— REQUIRED ACTION —
The line containing "Task: Click the Gestor" marks the start; repeat it and every following line exactly through the end of the entries.

— AVAILABLE DATA —
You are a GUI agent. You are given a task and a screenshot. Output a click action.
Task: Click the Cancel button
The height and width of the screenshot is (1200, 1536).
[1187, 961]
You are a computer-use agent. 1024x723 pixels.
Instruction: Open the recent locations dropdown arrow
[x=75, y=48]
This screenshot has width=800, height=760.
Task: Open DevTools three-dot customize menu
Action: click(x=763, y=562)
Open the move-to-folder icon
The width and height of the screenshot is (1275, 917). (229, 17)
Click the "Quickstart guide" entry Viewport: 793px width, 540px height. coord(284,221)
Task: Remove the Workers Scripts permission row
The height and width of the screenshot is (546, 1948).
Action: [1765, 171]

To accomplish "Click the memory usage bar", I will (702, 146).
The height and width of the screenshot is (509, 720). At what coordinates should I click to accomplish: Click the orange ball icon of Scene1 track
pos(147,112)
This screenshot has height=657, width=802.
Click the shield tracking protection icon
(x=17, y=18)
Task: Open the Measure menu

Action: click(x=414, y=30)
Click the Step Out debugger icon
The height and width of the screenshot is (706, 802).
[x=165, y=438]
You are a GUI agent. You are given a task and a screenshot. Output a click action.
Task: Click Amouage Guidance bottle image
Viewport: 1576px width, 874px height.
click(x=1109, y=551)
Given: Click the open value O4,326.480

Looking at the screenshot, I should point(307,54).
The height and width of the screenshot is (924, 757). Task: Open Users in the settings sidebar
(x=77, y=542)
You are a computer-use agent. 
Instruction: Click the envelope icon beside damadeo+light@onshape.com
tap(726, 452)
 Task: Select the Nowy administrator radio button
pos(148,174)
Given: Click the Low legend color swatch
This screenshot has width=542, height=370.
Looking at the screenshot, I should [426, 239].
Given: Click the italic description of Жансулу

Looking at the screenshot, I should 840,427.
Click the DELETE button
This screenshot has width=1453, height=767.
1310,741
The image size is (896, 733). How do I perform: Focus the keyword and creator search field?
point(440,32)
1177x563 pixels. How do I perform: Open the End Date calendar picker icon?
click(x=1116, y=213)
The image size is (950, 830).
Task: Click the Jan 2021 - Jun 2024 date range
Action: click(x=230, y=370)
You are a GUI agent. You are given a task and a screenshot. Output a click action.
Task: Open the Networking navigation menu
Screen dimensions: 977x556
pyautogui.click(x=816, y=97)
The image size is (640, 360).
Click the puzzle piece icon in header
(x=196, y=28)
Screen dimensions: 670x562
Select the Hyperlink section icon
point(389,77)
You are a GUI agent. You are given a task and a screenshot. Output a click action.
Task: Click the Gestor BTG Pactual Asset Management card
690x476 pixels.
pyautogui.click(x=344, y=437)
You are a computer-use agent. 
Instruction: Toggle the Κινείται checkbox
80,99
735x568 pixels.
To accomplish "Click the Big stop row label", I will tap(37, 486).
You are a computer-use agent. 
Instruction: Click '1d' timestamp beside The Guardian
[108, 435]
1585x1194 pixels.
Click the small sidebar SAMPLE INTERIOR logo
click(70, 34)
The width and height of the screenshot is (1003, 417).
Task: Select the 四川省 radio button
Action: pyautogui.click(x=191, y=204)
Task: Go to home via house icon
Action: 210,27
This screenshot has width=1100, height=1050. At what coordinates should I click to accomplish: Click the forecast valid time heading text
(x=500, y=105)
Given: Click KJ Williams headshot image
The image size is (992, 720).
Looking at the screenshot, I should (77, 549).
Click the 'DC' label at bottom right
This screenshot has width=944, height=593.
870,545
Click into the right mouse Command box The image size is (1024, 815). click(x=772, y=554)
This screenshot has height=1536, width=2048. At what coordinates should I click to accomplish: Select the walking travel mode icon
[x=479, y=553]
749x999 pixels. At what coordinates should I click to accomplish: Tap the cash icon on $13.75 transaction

— RESPONSE AREA —
Task: Click the Gestor BTG Pactual Asset Management card
690x476 pixels.
pyautogui.click(x=344, y=437)
You are a computer-use agent. 
Instruction: Toggle the Κινείται checkbox
80,99
735x568 pixels.
To accomplish "Click the Big stop row label", I will tap(37, 486).
You are a computer-use agent. 
Instruction: Click '1d' timestamp beside The Guardian
[108, 435]
1585x1194 pixels.
Click the small sidebar SAMPLE INTERIOR logo
click(70, 34)
The width and height of the screenshot is (1003, 417).
Task: Select the 四川省 radio button
Action: pyautogui.click(x=191, y=204)
Task: Go to home via house icon
Action: 210,27
This screenshot has width=1100, height=1050. At what coordinates should I click to accomplish: Click the forecast valid time heading text
(x=500, y=105)
Given: Click KJ Williams headshot image
The image size is (992, 720).
Looking at the screenshot, I should (77, 549).
Click the 'DC' label at bottom right
This screenshot has width=944, height=593.
870,545
Click into the right mouse Command box The image size is (1024, 815). click(x=772, y=554)
This screenshot has height=1536, width=2048. At what coordinates should I click to accomplish: Select the walking travel mode icon
[x=479, y=553]
749x999 pixels. At what coordinates should I click to accomplish: Tap the cash icon on $13.75 transaction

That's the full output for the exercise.